Problem description:
Rewrite the lines below, swapping every "Viewport" for "Display area" and keeping everything else unchanged.

── Data

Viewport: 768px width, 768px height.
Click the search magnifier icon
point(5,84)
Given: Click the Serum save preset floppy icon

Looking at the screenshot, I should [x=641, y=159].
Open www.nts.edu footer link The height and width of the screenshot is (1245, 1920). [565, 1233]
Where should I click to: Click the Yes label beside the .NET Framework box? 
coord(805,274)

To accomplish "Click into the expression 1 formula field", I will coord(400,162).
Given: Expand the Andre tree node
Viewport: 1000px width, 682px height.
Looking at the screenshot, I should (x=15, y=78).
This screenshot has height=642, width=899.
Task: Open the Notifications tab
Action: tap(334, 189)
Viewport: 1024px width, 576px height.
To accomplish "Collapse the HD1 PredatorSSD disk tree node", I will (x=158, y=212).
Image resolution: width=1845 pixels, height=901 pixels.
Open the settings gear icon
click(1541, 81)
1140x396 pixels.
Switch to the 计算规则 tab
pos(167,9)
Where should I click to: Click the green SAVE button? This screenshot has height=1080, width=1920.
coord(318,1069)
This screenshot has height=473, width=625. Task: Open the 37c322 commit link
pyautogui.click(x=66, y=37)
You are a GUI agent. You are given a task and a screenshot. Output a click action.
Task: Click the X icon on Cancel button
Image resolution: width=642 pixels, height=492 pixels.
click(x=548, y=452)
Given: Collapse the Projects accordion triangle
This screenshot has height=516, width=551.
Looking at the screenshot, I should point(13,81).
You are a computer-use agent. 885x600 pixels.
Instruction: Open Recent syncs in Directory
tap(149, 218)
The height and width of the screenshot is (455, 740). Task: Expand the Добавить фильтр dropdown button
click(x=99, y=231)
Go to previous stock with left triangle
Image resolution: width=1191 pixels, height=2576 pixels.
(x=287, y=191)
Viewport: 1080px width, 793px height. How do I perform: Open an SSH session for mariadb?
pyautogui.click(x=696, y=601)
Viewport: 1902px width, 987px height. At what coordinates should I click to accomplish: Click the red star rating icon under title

────

Correct output:
Display area: 768px width, 768px height.
Click the search magnifier icon
point(5,84)
Given: Click the Serum save preset floppy icon

Looking at the screenshot, I should [x=641, y=159].
Open www.nts.edu footer link The height and width of the screenshot is (1245, 1920). [565, 1233]
Where should I click to: Click the Yes label beside the .NET Framework box? 
coord(805,274)

To accomplish "Click into the expression 1 formula field", I will coord(400,162).
Given: Expand the Andre tree node
Display area: 1000px width, 682px height.
Looking at the screenshot, I should (x=15, y=78).
This screenshot has height=642, width=899.
Task: Open the Notifications tab
Action: tap(334, 189)
Display area: 1024px width, 576px height.
To accomplish "Collapse the HD1 PredatorSSD disk tree node", I will (x=158, y=212).
Image resolution: width=1845 pixels, height=901 pixels.
Open the settings gear icon
click(1541, 81)
1140x396 pixels.
Switch to the 计算规则 tab
pos(167,9)
Where should I click to: Click the green SAVE button? This screenshot has height=1080, width=1920.
coord(318,1069)
This screenshot has height=473, width=625. Task: Open the 37c322 commit link
pyautogui.click(x=66, y=37)
You are a GUI agent. You are given a task and a screenshot. Output a click action.
Task: Click the X icon on Cancel button
Image resolution: width=642 pixels, height=492 pixels.
click(x=548, y=452)
Given: Collapse the Projects accordion triangle
This screenshot has height=516, width=551.
Looking at the screenshot, I should point(13,81).
You are a computer-use agent. 885x600 pixels.
Instruction: Open Recent syncs in Directory
tap(149, 218)
The height and width of the screenshot is (455, 740). Task: Expand the Добавить фильтр dropdown button
click(x=99, y=231)
Go to previous stock with left triangle
Image resolution: width=1191 pixels, height=2576 pixels.
(x=287, y=191)
Display area: 1080px width, 793px height. How do I perform: Open an SSH session for mariadb?
pyautogui.click(x=696, y=601)
Display area: 1902px width, 987px height. At what coordinates should I click to accomplish: Click the red star rating icon under title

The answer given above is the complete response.